In a small pot, bring some water to a boil. Cut out tomato stem. Dip tomato into boiling water, lift out with a slotted spoon, rinse with cold water, peel and cut into quarters.
Peel and chop the apple. Rinse lemon with hot water and wipe dry. Peel off a 5 cm (approximately 2 inch) long piece of shell.
Distribute studded onion, carrot pieces, tomato quarters, diced apple, peeled lemon peel, bay leaves and juniper berries over the ham and roast for another 30 minutes.
While ham cooks, baste occasionally with the pan juices. Once the pan juices are evaporated, gradually pour in 375 ml (approximately 1 1/2 cups) of hot water and loosen pan drippings from the edge and bottom of the roaster. Baste with dissolved pan drippings.
After the cooking time, remove the meat and wrap in aluminum foil. Return ham to switched off oven.
Remove onion, bay leaves, juniper berries and lemon peel from the pan juices. Pour pan juices and vegetables in a pot, mash and bring to a boil.

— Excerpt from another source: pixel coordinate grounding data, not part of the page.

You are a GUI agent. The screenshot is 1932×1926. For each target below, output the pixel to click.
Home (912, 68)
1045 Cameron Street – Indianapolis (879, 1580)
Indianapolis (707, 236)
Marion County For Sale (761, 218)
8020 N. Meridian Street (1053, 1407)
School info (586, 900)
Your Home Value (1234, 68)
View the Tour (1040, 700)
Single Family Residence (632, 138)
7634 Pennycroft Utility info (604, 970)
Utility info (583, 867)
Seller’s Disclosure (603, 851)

Whisk sour cream into the sauce. Mix cornstarch with a little cold water until smooth, whisk into the sauce and bring to a boil.
Remove the meat from the foil and pour the accumulated juices into the sauce. Remove meat from bones, cut into slices and serve with the sauce.